One common example is imagining that you will only be seen and celebrated if you achieve some particular goal. Setting and achieving goals is not a problem in and of itself, of course. When achieving a particular goal is held as the only way to meet a need, however, a sense of desperation, obsession, or painful longing arises. You’ll know this comes from a reactive place inside you when you notice that, after achieving the goal, you enjoy little (or have short-lived) satisfaction before turning toward achieving the next thing. In this reactive mind state, you have blinders on and can't imagine or trust other ways of meeting your need. At the same time, by cutting short satisfaction and not taking time to rest in completion, you block the possibility of fulfilling the need. This pattern can keep you stuck and lead to extreme depletion as it is played out over time.

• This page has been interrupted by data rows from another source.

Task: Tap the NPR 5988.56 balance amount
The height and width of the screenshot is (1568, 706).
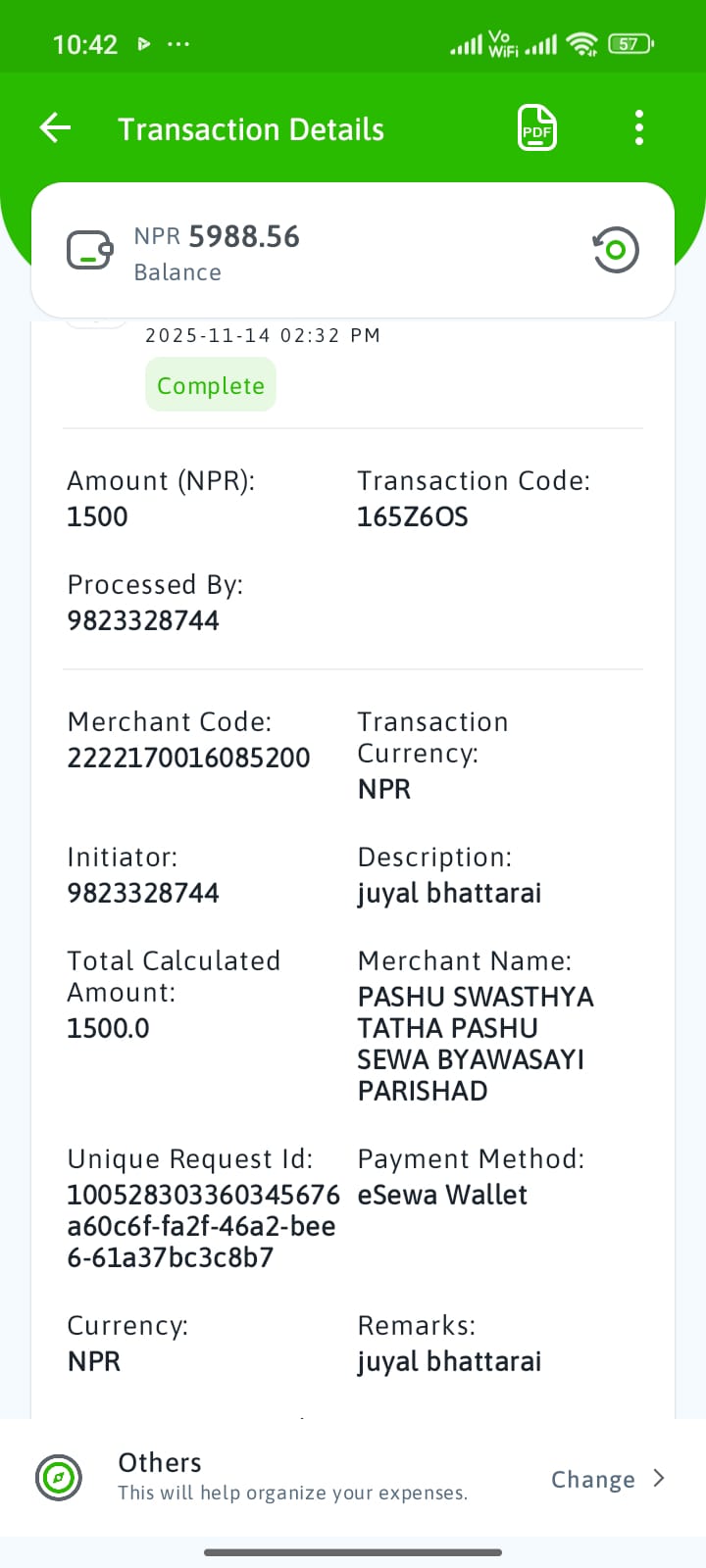Action: click(217, 236)
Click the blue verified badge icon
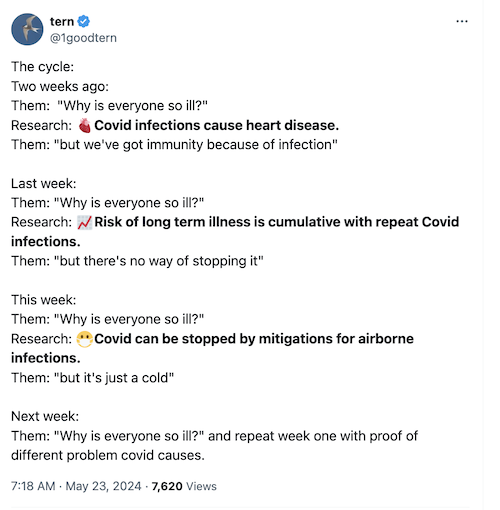 (83, 21)
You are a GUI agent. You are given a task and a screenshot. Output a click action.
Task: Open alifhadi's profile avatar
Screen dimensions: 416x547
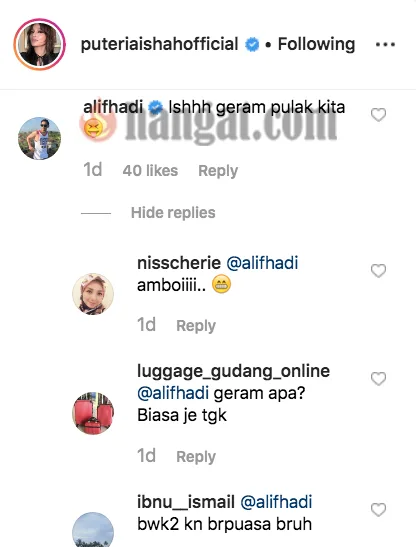(39, 138)
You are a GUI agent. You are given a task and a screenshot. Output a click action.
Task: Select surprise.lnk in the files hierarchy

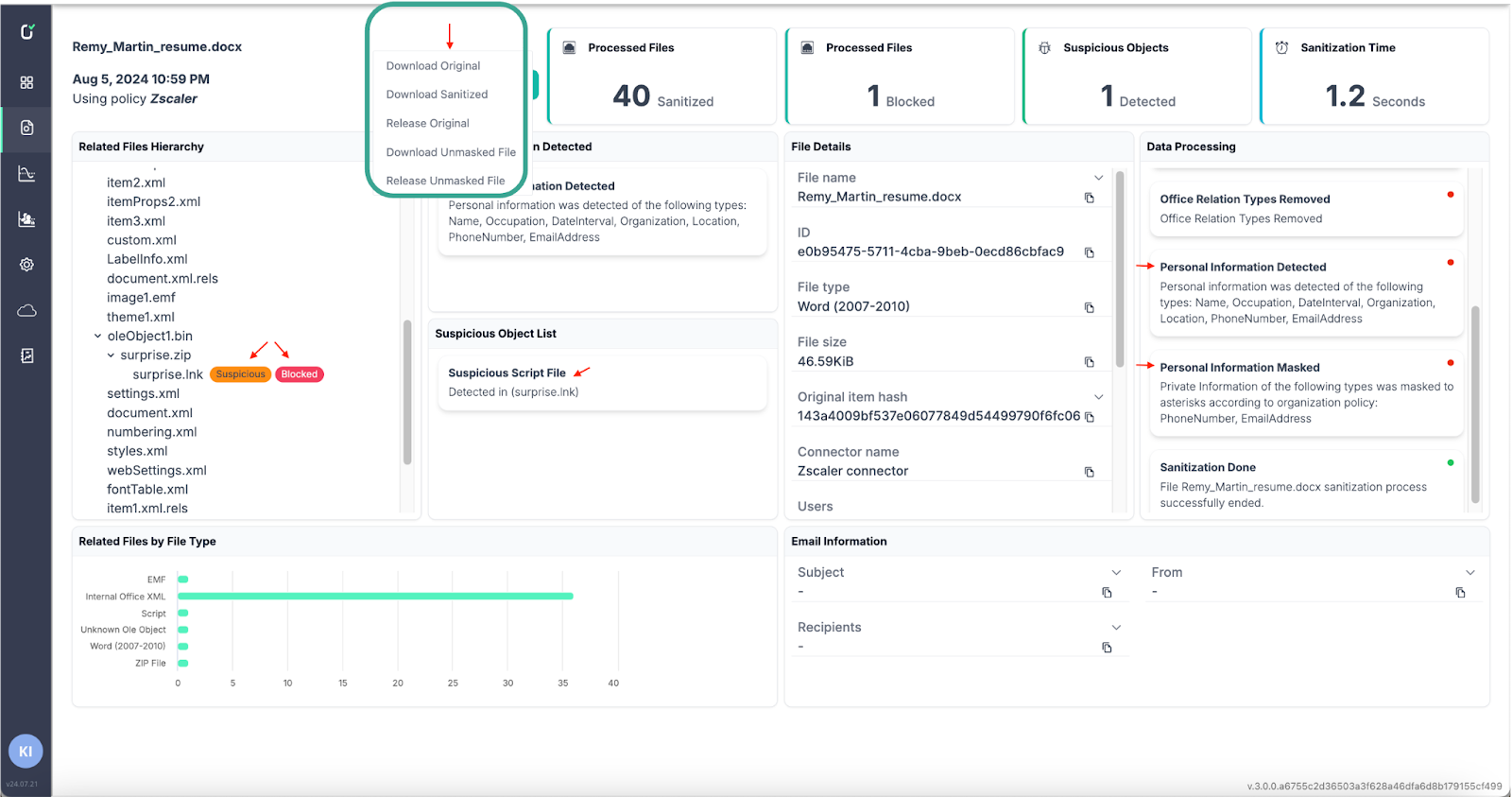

Mindful Compassionate Dialogue offers us tools to notice these states of mind and receive them with kindness and compassion. You can uncover limiting beliefs that are driving the reactivity, interrupt reactive habits, and learn to meet your need to be seen in new ways. Let’s take a look at a few baby steps in this direction.

First, the realization that you have been living your life from a reactive pattern can be disheartening and disorienting. Take time to receive this insight with self-compassion and self-empathy or request accompaniment from an empathic other to process it. Also, know that you developed these strategies in your youth for your survival: achieving was the most reliable way to be seen and valued. You might want to offer compassion to the young “you” who so yearned to meet these needs and found what seemed like the perfect strategy. It’s also important to remember that the fact that there is reactivity behind this behavior doesn’t invalidate your achievements. They are still very real and worth celebrating. AND, this realization means that you don't have to keep pushing yourself in this way. Becoming aware of this reactive pattern has the potential to free you to just BE and just BE YOU, regardless of your achievements. 

Starting to see yourself is a way you can reconnect to authenticity and expand your relationship with the need to be seen. When in the reactive mind state described above, you tend to focus all your attention on that which is in service to current goals and then judge yourself by the level of accomplishment of that goal. By intentionally directing your kind attention to other aspects of yourself: for example, the way you offered listening to your neighbor, the full way you laugh at a joke, your ability to enjoy the quality of light at dusk, or your sadness over a loss, you are cultivating a new relationship to the need to be seen. And, as you see and embrace “you” in diverse ways, you will begin to share more of who you are with others, who then have the opportunity to see and embrace you in diverse ways as well.

Practice

This week, consider building time-outs into your daily routine. Set an alarm or choose specific times of day to lie on the floor and close your eyes, take a walk in nature, play with a pet, take a few conscious breaths or anything else that would help you relax and expand.